Employees Increasingly Addicted to Technology
According to the American Physical Therapy Association over 2.5 million employees use a Blackberry or similar hand held device. Their use has increased the number of musculoskeletal disorders, including repetitive stress injuries, which now account for one-third of all workplace injuries. So called “Black Berry Thumb,” defined as pain or numbness in the thumbs and hands caused by too much time using a personal data assistant (“PDA”) to check, compose and send emails and instant messages across the internet is the newest form of injury.
As employees often use PDA devices throughout the work day and outside work hours, including weekends, cases of swelling, hand throbbing, and tendonitis have grown. This is especially true for the large number of baby boomers whose PDA use can aggravate underlying arthritic conditions.
Aside from an increase in workers’ compensation claims, experts are predicting that before long employees will be claiming that employer demands to constantly monitor PDA devices are causing psychologically addictive and destructive behaviors. In fact, the expression “crackberry” has already entered the business parlance.
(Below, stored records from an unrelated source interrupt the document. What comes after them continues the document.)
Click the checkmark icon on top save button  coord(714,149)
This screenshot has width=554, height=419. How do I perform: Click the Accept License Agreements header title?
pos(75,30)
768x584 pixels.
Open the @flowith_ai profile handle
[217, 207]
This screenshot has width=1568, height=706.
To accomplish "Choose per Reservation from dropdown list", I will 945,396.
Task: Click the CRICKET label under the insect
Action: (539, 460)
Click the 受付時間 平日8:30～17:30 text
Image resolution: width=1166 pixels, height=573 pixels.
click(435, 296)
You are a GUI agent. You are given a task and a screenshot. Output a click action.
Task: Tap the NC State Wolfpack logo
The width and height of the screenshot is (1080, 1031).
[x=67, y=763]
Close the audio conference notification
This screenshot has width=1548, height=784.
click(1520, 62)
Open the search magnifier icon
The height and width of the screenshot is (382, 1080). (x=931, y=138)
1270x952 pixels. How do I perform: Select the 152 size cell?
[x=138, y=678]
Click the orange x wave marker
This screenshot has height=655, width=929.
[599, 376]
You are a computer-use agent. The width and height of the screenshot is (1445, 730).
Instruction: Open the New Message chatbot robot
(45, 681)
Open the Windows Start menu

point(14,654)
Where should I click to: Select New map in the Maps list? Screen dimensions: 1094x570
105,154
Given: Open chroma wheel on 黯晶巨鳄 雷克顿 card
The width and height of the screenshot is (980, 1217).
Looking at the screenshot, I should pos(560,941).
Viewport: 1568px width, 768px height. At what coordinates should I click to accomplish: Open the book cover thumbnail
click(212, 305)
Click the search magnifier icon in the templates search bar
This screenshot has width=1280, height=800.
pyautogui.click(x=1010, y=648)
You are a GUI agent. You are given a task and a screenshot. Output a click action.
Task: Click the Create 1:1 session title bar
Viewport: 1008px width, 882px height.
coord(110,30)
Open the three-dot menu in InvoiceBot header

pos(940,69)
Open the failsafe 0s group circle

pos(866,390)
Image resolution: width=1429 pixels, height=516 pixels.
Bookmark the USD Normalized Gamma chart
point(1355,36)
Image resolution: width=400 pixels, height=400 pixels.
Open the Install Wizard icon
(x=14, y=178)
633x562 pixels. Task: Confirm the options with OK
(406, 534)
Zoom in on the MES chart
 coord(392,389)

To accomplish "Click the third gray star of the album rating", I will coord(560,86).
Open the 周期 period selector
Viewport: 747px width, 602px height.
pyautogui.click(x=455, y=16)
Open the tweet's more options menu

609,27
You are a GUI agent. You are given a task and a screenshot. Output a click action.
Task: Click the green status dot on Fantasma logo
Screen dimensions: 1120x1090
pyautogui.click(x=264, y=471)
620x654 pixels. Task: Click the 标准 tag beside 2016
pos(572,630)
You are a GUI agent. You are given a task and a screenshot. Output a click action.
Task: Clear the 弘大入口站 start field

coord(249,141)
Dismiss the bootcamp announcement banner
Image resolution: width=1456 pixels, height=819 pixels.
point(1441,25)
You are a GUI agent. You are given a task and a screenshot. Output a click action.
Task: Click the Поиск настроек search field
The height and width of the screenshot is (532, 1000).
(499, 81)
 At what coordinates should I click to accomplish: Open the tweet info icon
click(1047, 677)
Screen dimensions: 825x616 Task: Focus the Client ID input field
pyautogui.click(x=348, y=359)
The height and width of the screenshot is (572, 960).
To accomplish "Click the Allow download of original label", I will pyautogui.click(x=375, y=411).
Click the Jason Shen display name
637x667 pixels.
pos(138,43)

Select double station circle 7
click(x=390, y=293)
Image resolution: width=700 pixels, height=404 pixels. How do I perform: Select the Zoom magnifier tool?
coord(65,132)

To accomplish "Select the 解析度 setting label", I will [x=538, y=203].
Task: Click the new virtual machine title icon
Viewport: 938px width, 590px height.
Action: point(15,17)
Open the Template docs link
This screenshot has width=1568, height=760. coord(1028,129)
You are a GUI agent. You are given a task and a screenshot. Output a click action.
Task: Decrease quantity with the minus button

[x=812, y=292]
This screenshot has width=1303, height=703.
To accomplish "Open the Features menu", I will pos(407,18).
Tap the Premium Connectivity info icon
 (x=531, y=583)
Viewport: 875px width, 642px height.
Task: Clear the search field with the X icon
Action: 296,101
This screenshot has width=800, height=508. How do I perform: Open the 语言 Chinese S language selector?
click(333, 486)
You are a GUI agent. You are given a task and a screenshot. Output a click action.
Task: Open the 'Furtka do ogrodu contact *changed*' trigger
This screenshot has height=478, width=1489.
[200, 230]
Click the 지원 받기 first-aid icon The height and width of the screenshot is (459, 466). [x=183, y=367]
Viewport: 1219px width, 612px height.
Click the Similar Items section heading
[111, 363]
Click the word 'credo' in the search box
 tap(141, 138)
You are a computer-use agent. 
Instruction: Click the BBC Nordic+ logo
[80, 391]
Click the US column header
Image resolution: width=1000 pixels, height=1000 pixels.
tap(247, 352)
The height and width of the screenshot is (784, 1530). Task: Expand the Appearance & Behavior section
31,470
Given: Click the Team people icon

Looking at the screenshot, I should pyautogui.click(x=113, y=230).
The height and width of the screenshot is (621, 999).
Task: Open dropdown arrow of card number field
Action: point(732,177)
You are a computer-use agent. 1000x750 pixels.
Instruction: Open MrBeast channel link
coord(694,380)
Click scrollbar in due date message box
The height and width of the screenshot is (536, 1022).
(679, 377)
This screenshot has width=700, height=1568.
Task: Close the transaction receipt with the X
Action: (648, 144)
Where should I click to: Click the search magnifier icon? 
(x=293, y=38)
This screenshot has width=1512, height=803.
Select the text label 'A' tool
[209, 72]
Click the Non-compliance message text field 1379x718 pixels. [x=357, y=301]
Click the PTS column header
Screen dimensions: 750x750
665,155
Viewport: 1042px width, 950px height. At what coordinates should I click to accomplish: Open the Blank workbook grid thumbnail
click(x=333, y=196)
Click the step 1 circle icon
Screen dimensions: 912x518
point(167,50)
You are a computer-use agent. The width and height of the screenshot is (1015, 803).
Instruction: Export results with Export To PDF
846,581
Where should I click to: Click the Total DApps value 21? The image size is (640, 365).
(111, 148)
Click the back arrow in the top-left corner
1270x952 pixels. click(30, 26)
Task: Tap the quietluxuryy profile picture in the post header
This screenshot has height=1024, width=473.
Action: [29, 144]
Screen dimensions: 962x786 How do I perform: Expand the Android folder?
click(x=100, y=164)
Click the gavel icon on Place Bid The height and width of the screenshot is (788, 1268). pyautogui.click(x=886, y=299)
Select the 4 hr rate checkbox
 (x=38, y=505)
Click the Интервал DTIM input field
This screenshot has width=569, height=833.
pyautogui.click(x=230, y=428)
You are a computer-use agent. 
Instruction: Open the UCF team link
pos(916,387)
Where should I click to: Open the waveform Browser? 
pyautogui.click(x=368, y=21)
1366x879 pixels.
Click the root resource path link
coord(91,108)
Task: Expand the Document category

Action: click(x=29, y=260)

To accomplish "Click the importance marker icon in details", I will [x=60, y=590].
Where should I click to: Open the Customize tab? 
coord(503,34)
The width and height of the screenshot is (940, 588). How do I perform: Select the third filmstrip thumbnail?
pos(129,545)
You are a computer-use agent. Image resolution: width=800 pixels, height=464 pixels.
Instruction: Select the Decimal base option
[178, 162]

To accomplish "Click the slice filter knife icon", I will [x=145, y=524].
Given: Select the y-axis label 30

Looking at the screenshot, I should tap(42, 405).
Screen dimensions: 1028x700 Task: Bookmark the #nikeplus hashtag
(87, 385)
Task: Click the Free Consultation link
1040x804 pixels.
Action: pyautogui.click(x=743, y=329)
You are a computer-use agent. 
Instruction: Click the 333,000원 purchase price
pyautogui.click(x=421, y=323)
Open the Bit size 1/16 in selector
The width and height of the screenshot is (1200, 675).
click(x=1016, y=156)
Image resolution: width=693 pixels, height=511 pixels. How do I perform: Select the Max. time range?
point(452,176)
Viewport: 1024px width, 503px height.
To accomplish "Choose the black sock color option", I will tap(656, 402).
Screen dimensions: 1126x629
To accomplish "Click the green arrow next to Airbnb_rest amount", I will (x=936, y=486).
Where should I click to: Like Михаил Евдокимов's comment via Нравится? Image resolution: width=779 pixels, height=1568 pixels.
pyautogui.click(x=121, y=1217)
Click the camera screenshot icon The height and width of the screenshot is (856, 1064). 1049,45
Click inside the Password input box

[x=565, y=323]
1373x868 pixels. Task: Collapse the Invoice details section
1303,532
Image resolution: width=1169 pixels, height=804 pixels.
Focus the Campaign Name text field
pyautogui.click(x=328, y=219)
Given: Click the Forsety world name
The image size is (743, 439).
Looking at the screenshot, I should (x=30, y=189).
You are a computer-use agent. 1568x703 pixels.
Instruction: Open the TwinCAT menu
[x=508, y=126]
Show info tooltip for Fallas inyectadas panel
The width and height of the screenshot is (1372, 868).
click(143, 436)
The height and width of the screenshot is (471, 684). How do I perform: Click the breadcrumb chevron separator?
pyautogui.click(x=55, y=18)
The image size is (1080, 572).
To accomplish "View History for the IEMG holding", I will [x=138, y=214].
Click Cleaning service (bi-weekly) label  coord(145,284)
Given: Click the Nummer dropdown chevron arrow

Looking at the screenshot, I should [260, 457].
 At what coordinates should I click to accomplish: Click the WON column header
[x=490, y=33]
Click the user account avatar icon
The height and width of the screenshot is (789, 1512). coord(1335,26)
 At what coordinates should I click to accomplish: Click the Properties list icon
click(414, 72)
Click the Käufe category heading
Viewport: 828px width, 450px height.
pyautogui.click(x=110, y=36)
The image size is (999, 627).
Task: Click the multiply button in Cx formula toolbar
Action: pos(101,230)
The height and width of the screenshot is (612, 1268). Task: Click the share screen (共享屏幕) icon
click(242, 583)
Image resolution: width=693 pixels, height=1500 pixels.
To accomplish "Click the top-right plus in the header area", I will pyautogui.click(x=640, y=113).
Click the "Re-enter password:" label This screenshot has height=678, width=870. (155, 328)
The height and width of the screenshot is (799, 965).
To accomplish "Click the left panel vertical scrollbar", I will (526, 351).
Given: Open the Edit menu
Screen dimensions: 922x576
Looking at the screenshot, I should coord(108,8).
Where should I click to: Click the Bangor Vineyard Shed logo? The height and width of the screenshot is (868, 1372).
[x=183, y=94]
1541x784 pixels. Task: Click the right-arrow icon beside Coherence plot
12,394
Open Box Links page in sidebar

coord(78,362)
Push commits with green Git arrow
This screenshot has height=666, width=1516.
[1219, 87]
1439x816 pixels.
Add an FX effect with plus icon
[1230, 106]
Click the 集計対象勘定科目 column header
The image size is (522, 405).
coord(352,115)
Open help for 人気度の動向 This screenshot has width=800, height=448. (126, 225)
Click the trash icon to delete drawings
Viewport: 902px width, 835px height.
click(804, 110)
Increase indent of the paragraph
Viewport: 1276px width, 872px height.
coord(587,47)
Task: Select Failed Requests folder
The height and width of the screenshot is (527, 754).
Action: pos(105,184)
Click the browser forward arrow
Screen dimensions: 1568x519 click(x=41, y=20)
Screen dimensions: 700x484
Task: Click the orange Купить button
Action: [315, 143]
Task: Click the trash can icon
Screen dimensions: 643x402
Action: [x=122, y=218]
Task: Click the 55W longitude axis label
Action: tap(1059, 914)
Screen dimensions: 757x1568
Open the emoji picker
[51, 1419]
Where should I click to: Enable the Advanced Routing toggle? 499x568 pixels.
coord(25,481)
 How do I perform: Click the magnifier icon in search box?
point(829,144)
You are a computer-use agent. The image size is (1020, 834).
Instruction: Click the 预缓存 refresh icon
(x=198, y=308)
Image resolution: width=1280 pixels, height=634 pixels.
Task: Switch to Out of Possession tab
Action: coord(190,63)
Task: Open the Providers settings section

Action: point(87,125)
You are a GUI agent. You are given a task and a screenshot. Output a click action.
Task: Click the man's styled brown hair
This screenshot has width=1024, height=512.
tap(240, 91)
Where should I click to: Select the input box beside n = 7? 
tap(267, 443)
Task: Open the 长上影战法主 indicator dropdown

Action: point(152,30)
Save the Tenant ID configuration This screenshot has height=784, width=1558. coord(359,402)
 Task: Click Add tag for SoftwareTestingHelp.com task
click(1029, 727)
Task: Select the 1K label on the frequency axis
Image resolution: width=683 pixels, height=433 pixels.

In a recent Rutgers University report cited in HR News, increasing numbers of employees are showing the same type of addictive behaviors found in cigarette smokers. They have a need to constantly check their PDA to make sure they are not missing something, leading to 24/7 attachment to the job. As a result, some predict that the same theories used in past tobacco litigation may find their way into the employment sector. Companies furnishing PDA devices and fostering a culture of constant connectivity will face the greatest potential for such suits.
Additional claims under federal and state wage and hour laws may also be triggered by non exempt employees required or allowed to monitor their PDA’s during off hours.
Employers may want to consider implementing polices clearly stating that employees are not expected to monitor job related data on a continuous basis. Also, organizations should be cautious before disciplining or reducing an employee’s performance rating for failing to monitor and respond to electronic messages during off hours and vacation time. In addition, companies should take seriously FMLA leave or ADA accommodation requests by employees claiming PDA addiction. While many employers may consider such claims preposterous careful analysis of any such request should be undertaken.
Legal and medical professionals who have studied this area warn that it is difficult to distinguish between choice and manipulation, and employers who have created the conditions leading to addictive conduct, or who implicitly require employees to be continuously connected, may be on the forefront of the next wave of leading edge litigation.